__Exercise A__
Reproduce the passage of the article on Scotland's health budget between "Responding, the British" and "are to come.", inclusive.
__Exercise B__
Resume the article on cuts to Scotland's health budget from where it stops.

BMA: Cuts to Scotland’s health budget will be a “seismic shock”

The British Medical Association in Scotland has told finance secretary, John Swinney to stop being naive and admit that cuts will have to be made to the NHS north of the border.

The British Medical Association in Scotland has told finance secretary, John Swinney to stop being naive and admit that cuts will have to be made to the NHS north of the border. In its final report, published last week, Scotland’s Independent Budget Review made clear its view that the NHS should be subject to cuts as much as other public services, concluding there should be “no overriding presumption of protection for any of the major services”.

Whilst calling for a cross party discussion on how Scotland should address the tough spending choices ahead, Swinney rejected the call for the NHS to face cuts just as any other services will, commenting:

“…we will apply any Barnett consequentials arising out of the protection given to the health service by the UK Government to the health service in Scotland.”

Responding, the British Medical Association warned that whilst cuts to the NHS Scotland budget would be a “seismic shock”, the SNP had to properly plan and prepare for the cuts that are to come.

The BMA has admitted:

“If the scale of real-terms reduction in public spending in Scotland is anything like that envisaged by the review, it would be naïve to believe that the healthcare budget, one-third of the Scottish Government expenditure, could remain immune from its impact.”

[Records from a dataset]

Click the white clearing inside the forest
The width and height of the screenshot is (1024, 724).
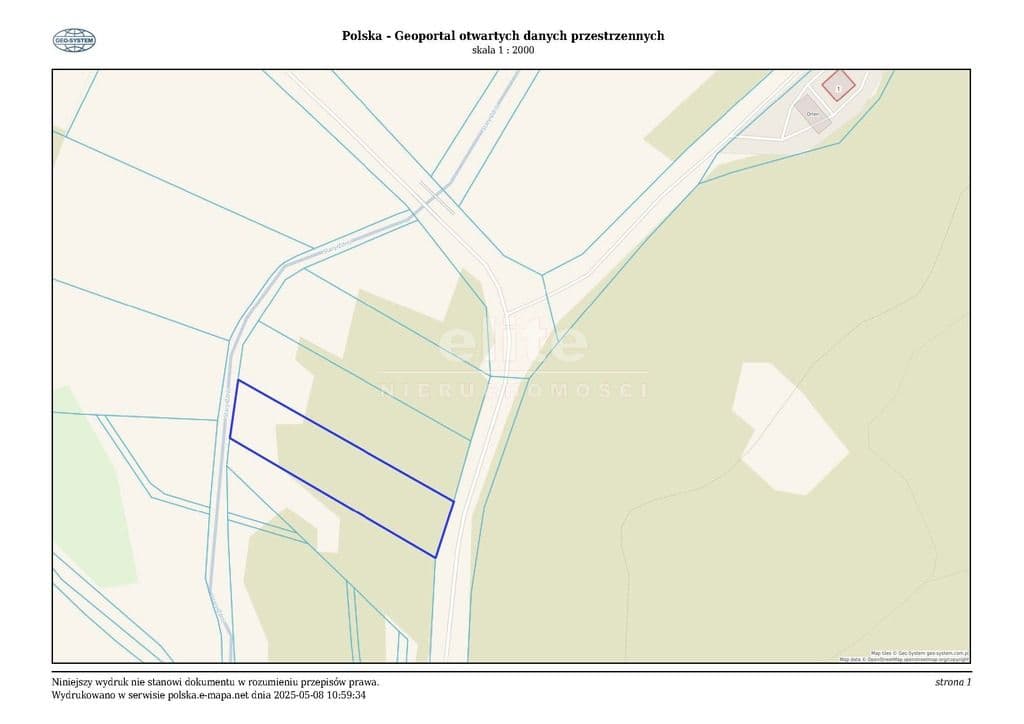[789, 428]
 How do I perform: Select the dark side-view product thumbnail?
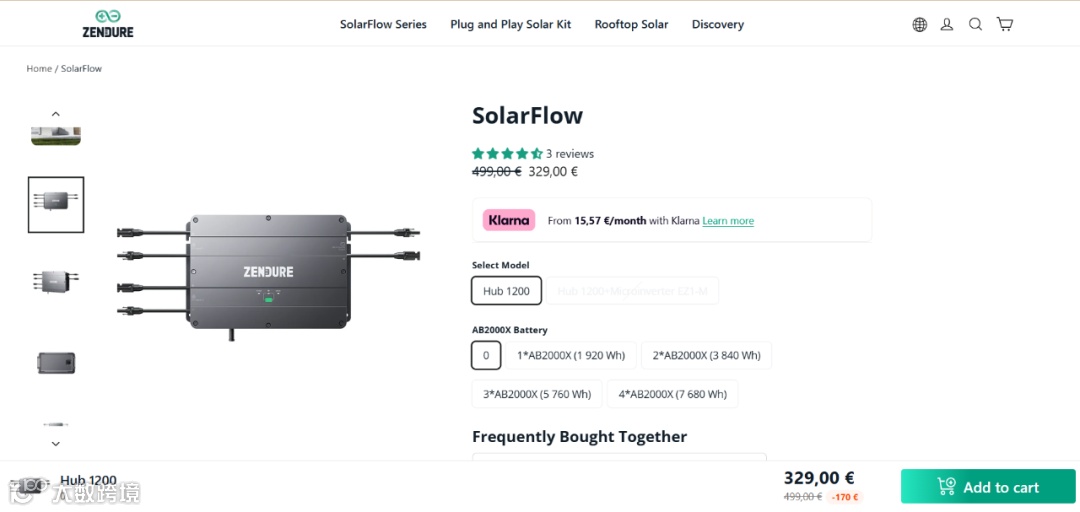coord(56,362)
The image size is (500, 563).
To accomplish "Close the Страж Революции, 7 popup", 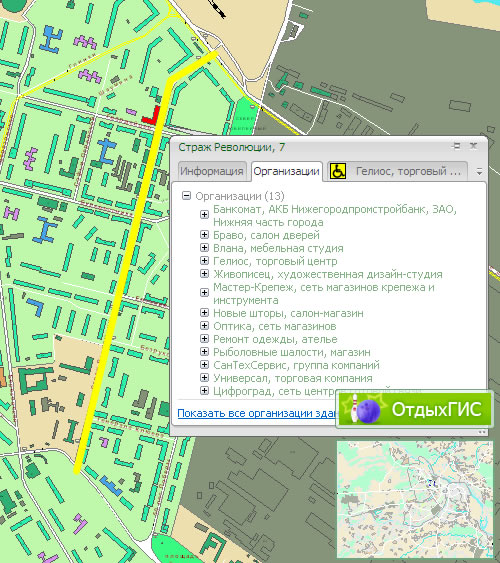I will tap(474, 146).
---
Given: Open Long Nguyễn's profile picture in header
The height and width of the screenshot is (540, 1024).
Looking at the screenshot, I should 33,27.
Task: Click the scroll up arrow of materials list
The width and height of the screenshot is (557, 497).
--
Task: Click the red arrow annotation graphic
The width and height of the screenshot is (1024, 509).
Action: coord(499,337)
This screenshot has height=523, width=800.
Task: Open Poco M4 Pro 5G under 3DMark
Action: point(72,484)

__Task answer A__
Responding, the British Medical Association warned that whilst cuts to the NHS Scotland budget would be a “seismic shock”, the SNP had to properly plan and prepare for the cuts that are to come.

__Task answer B__
Adding:

“It is vital that decisive action is taken now to start prioritising the core functions of the NHS to ensure they are protected as far as possible from the effects of the budget cuts and that quality of care and patient safety are maintained.”

The BMA’s stark calls for a more realistic debate over the future financing of the NHS in Scotland are echoed by concerns expressed by the body representing Scottish local government, the Convention of Scottish Local Authorities (COSLA), that ring-fencing the NHS would mean local government would be faced with having to make the brunt of the cuts to come, hitting some of the most vulnerable the hardest.

The debate across Scotland mirrors that being continued in Westminster, following shadow health secretary and Labour leadership candidate Andy Burnham’s call for the coalition government to drop its plans to ring-fence England’s NHS budget in order to provide greater protection to areas such as social care, under the control of local authorities.